Архив Александра Н. Яковлева

 
ФИЛИПП МИРОНОВ
Раздел IV. Суд [Док. №№ 257–306]
Документ № 277

Речь Ф.К. Миронова на суде

06.10.1919

Граждане судьи, когда я очутился в камере № 19, я занес свои впечатления в первые минуты моего пребывания в камере на клочке бумаги, который останется после меня. Дико в первые минуты в этом каменном мешке, и, когда захлопнулась дверь, сразу как будто и не понимаешь, в чем дело: вся жизнь отдана революции, а она посадила тебя в эту тюрьму; всю жизнь боролся за свободу — и в результате ты лишен этой свободы. Обвинитель здесь приписывает мне какую-то особую скромность, но я хочу, наконец, чтобы меня поняли — поняли не как скромного человека, спасающего свою шкуру, ибо я ее никогда не спасал там, где голос совести этого не требовал.

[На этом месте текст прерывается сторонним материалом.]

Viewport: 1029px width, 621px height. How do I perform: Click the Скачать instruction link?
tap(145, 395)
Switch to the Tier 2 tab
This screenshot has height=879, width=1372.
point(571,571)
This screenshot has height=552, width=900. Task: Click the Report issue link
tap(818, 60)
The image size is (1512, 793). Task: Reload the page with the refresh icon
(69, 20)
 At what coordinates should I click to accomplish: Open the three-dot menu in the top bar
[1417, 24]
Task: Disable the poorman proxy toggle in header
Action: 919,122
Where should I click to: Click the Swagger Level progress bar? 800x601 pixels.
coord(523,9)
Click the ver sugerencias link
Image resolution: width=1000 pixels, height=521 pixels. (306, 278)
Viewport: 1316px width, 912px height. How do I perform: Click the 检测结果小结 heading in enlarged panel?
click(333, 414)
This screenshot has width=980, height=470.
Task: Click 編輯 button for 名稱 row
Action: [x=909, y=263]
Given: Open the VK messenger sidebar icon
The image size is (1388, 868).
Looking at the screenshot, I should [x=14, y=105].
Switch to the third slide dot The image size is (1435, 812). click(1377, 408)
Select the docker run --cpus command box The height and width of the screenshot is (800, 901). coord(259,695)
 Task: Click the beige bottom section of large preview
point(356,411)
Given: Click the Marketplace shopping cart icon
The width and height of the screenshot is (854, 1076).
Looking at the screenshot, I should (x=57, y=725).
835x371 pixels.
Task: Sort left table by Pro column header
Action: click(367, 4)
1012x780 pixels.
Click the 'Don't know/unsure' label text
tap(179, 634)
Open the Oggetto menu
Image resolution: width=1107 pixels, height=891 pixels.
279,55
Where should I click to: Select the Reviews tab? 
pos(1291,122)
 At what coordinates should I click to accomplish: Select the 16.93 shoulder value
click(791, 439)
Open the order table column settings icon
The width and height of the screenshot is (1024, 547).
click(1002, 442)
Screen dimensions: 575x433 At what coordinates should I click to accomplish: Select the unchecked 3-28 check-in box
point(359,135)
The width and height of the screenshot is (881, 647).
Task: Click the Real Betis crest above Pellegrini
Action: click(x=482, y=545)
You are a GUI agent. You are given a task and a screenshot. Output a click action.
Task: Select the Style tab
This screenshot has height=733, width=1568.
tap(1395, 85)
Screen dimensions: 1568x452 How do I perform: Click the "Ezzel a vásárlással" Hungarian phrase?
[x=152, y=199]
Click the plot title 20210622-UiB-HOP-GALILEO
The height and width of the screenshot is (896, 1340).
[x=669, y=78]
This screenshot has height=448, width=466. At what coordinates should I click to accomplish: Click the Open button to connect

В этом каменном мешке я, быть может, впервые задумался свободно. Не было ни одного врага около меня, ни одного человека, который мешал бы мне, и, может быть, впервые этот каменный мешок заставил меня взять книгу более серьезного содержания. Смилга здесь сказал, что я не знаком с Марксом. Да, я не знаю его, но там я впервые прочел небольшую книжку о социальном движении во Франции и я, совершенно неожиданно для себя, напал на одно определение, характеризующее таких людей, как я. Дело в том, что во Франции были социалисты, озабоченные мыслью о справедливости, всюду и везде искавшие ее; и люди эти были в высшей степени искренние, но лишенные научных знаний и методов. И когда т. Смилга говорил, что я должен был понимать и знать все последствия моего выступления, я вполне искренно говорю, что если бы у меня были бы такие же политические воспитатели, как у т. Смилги и других, то и я мог бы быть прекрасным вождем в политическом отношении, подобно тому, каким я являюсь в военном деле. Люди, лишенные научных знаний, ищущие и стремящиеся к справедливости чувством и сердцем, называются социалистами-эмпириками: таким как раз являюсь я, в этом мое несчастье, и я прошу революционный трибунал прислушаться к этому. Я совершенно искренно говорю это. Не стану много распространяться об этом, тем более что многое известно уже судебному следствию. Я скажу кое-что о тех революционных выступлениях, которые я совершал в течение своей жизни.

В 1895 г., когда я еще был нижним чином, одним из моих начальников было вычтено шесть рублей из моего девятирублевого жалованья; я возмутился против этого и сказал, что застрелю такую собаку; создалось такое тяжелое положение, которого я не мог долго выносить, и перешел на службу к мировому судье.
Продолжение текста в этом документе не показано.